MediaTek Genio for computer vision: a practical guide
Genio is well-matched to computer vision applications: it has MIPI CSI-2 interfaces with hardware ISP, a Mali GPU for OpenCL/Vulkan compute, and an MDLA NPU for inference. The challenge is wiring these together efficiently — the wrong capture path adds unnecessary CPU copies that hurt latency and throughput. This guide covers the full stack from camera to inference to output.
Key Insights
- GStreamer is the right capture layer — it uses hardware ISP and keeps frames in device memory; OpenCV VideoCapture forces a CPU copy on MIPI cameras
- NNStreamer bridges GStreamer and inference — it runs TFLite/ONNX inference as a GStreamer element with no copy between the pipeline and the model
- INT8 quantized models on the NPU are 4–6× faster than FP32 on CPU; quantize your models before deployment
- USB cameras are simpler to start — they appear as standard V4L2 devices, no ISP bring-up required; switch to MIPI CSI for production
- OpenCV for post-processing, GStreamer for capture — use each for what it’s good at; don’t use OpenCV VideoCapture for MIPI cameras
Camera capture options
Option 1: USB camera (V4L2 / UVC)
The easiest starting point. USB cameras appear as /dev/videoN on Genio and work with standard V4L2 tools immediately.
# List connected cameras
v4l2-ctl --list-devices
# Check supported formats
v4l2-ctl -d /dev/video0 --list-formats-ext
# Capture test frame
v4l2-ctl -d /dev/video0 --stream-mmap --stream-count=1 \
--stream-to=frame.raw
GStreamer capture from USB camera:
gst-launch-1.0 \
v4l2src device=/dev/video0 ! \
video/x-raw,format=YUY2,width=640,height=480,framerate=30/1 ! \
videoconvert ! \
video/x-raw,format=RGB ! \
autovideosink
Option 2: MIPI CSI camera (ISP pipeline)
MIPI CSI cameras connect to the Genio CSI connector and go through the hardware ISP. The ISP handles auto-exposure, auto-white-balance, and noise reduction automatically.
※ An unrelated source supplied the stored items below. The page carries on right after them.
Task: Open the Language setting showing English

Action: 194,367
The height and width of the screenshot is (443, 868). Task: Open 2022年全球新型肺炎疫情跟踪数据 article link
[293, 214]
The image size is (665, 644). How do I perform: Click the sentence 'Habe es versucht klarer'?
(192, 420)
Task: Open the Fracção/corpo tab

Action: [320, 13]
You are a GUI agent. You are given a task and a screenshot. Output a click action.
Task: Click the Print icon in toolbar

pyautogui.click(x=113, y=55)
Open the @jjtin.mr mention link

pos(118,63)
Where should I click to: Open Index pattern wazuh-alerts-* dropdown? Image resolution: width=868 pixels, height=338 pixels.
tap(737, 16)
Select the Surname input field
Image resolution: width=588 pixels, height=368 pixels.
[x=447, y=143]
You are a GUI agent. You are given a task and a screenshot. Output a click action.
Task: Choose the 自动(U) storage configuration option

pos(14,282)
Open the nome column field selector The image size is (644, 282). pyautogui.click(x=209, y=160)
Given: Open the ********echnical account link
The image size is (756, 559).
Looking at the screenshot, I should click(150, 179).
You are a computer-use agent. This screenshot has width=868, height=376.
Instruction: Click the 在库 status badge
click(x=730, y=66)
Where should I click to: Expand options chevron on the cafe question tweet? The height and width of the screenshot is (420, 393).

# Check that the camera sensor was probed
dmesg | grep -i "sensor\|imx\|ov"
# List V4L2 devices including subdevices
v4l2-ctl --list-devices
media-ctl -d /dev/media0 --print-topology
GStreamer MIPI CSI capture (using libcamera on Ubuntu):
gst-launch-1.0 \
libcamerasrc camera-name="/base/soc/seninf@1a040000/port@0" ! \
video/x-raw,format=NV12,width=1920,height=1080,framerate=30/1 ! \
videoconvert ! autovideosink
On Yocto with V4L2 backend:
gst-launch-1.0 \
v4l2src device=/dev/video0 ! \
video/x-raw,format=NV12,width=1920,height=1080 ! \
videoconvert ! autovideosink
OpenCV with GStreamer capture
Avoid cv2.VideoCapture(0) for MIPI CSI cameras — it goes through V4L2 with a CPU copy. Use a GStreamer pipeline with appsink to feed frames into OpenCV:
import cv2
import numpy as np
# GStreamer pipeline that feeds into OpenCV
pipeline = (
"v4l2src device=/dev/video0 ! "
"video/x-raw,format=BGR,width=640,height=480,framerate=30/1 ! "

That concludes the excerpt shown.